▶ **Stored entries**:
▬▬▬▬▬▬

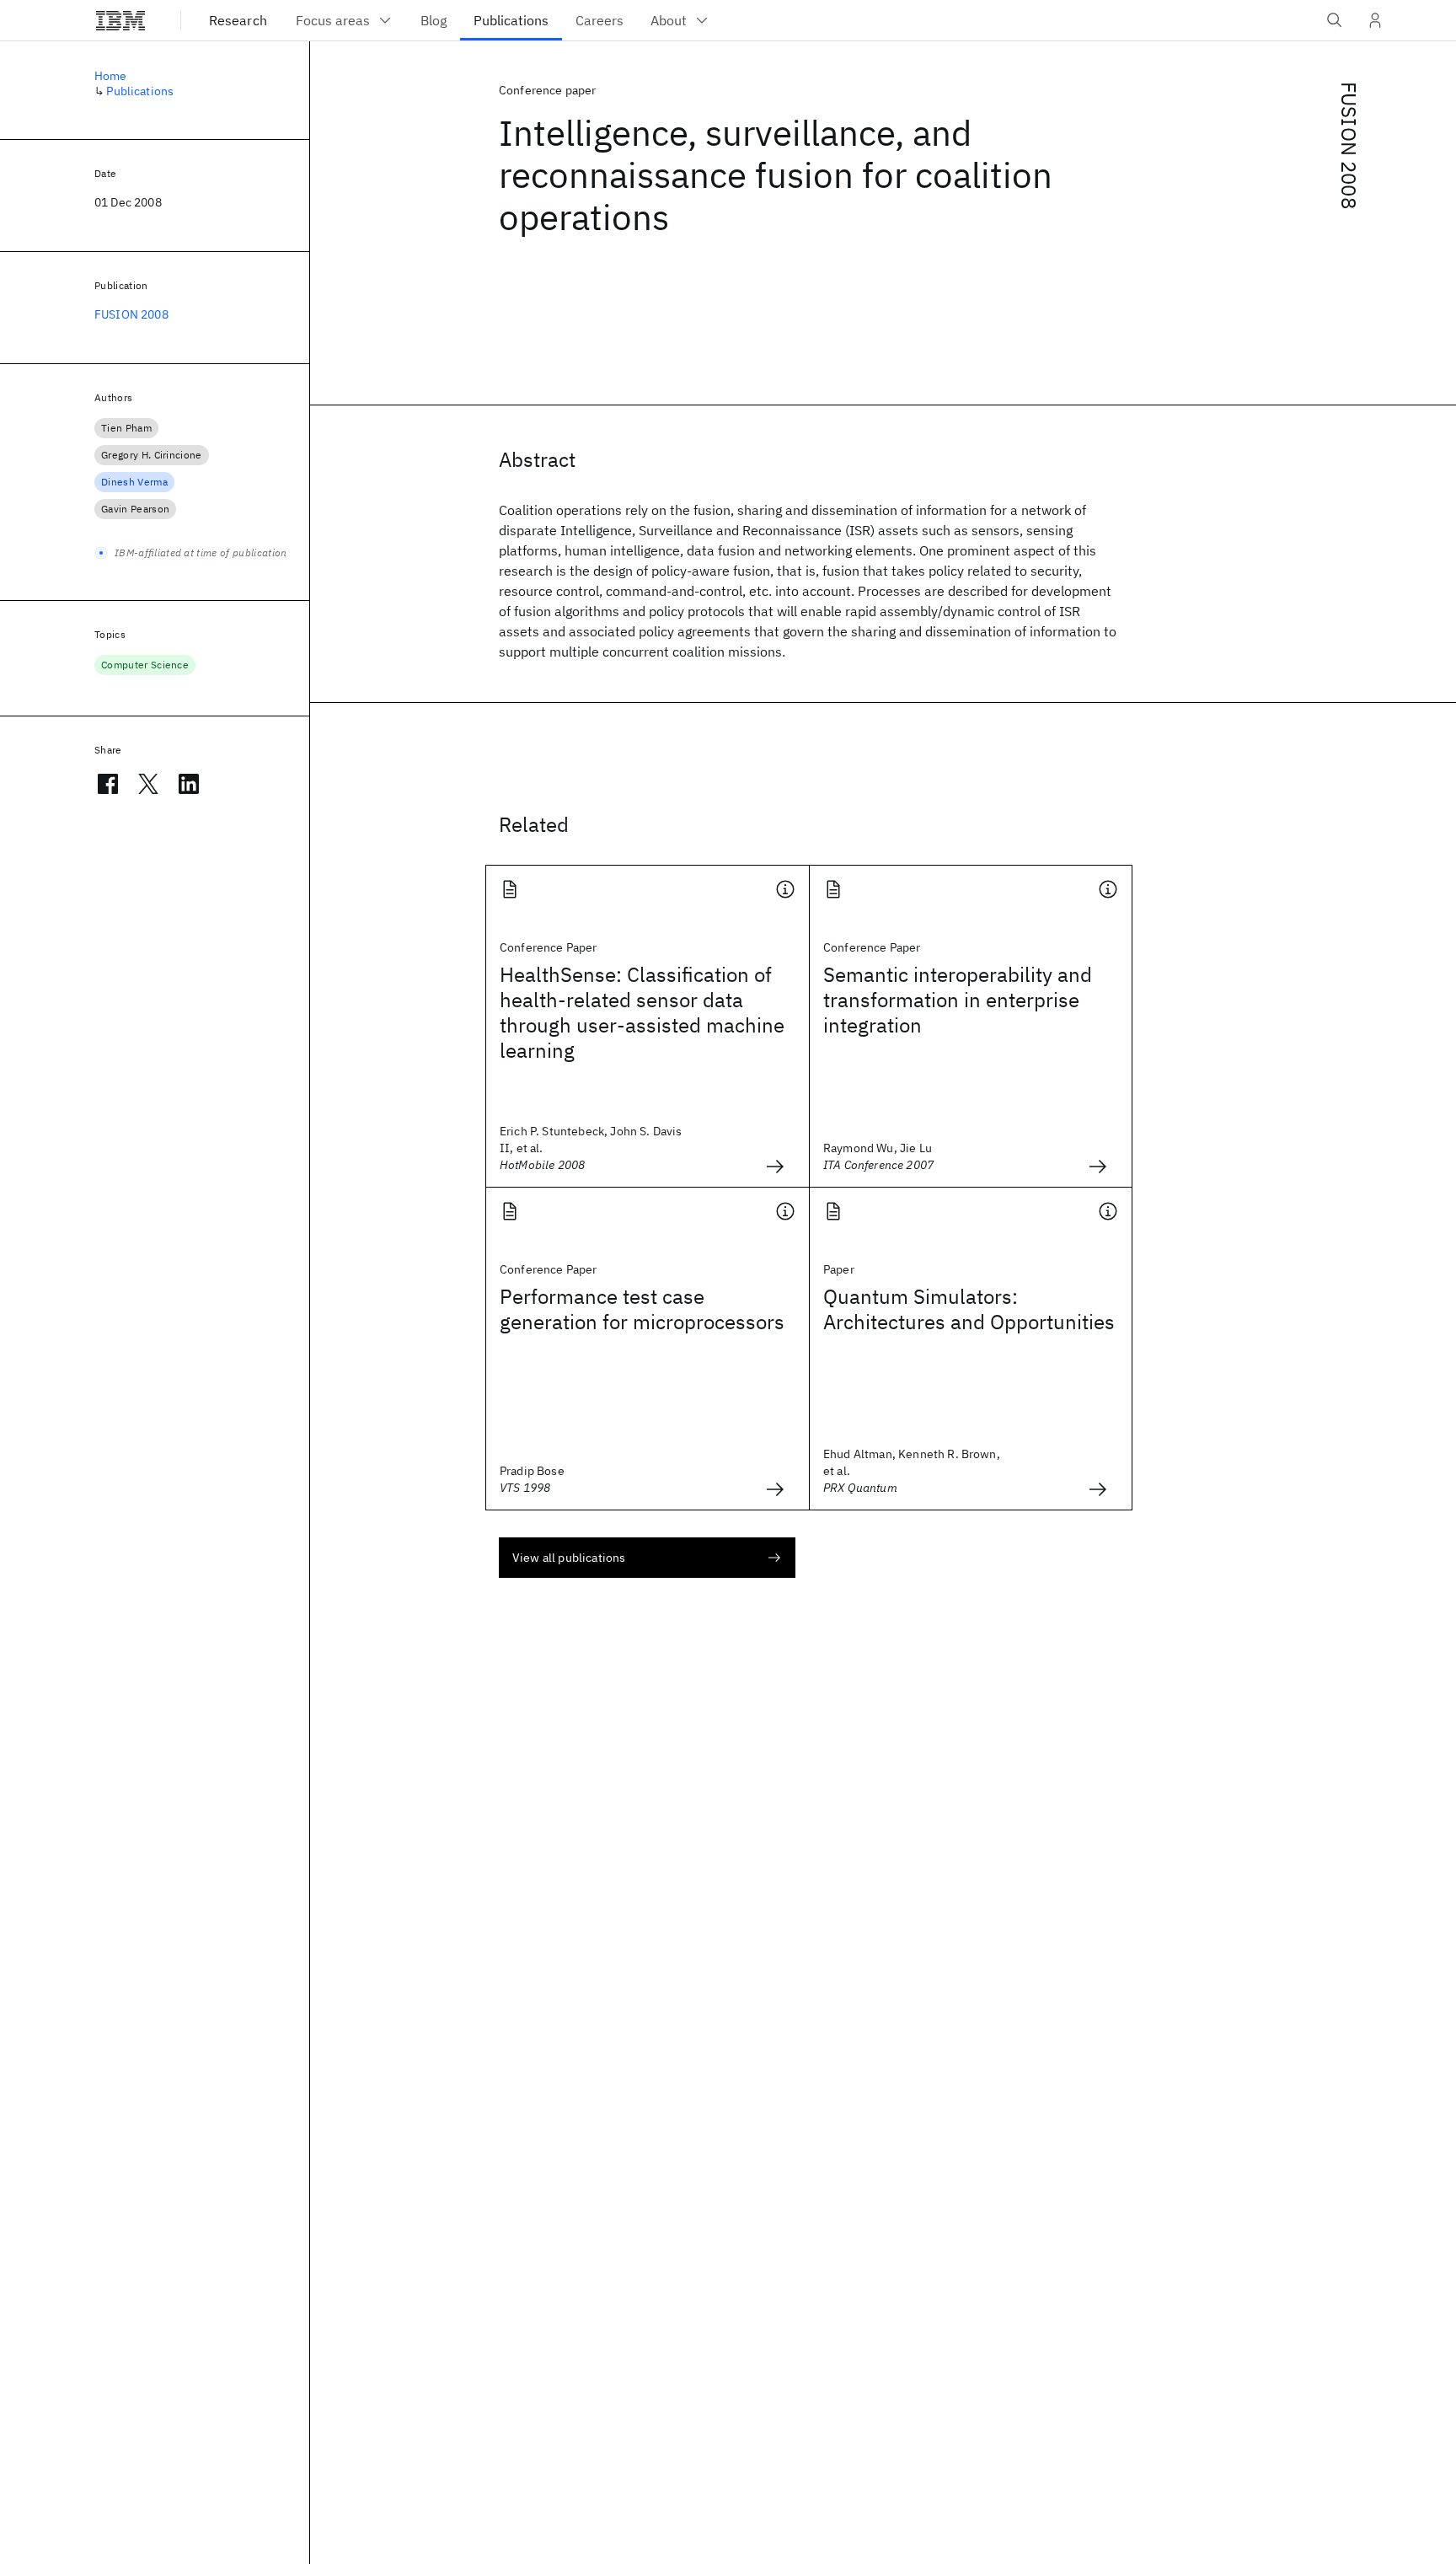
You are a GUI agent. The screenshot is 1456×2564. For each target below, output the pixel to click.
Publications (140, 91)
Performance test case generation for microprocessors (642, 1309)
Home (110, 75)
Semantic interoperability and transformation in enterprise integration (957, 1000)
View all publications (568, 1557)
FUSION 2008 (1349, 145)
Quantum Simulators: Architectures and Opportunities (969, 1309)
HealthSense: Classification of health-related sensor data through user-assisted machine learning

▬▬▬▬▬▬

Nothing but the lines from the one holding "Performance test case" to the end of the entries should be returned, each exactly as it stands.

Performance test case generation for microprocessors (642, 1309)
Home (110, 75)
Semantic interoperability and transformation in enterprise integration (957, 1000)
View all publications (568, 1557)
FUSION 2008 (1349, 145)
Quantum Simulators: Architectures and Opportunities (969, 1309)
HealthSense: Classification of health-related sensor data through user-assisted machine learning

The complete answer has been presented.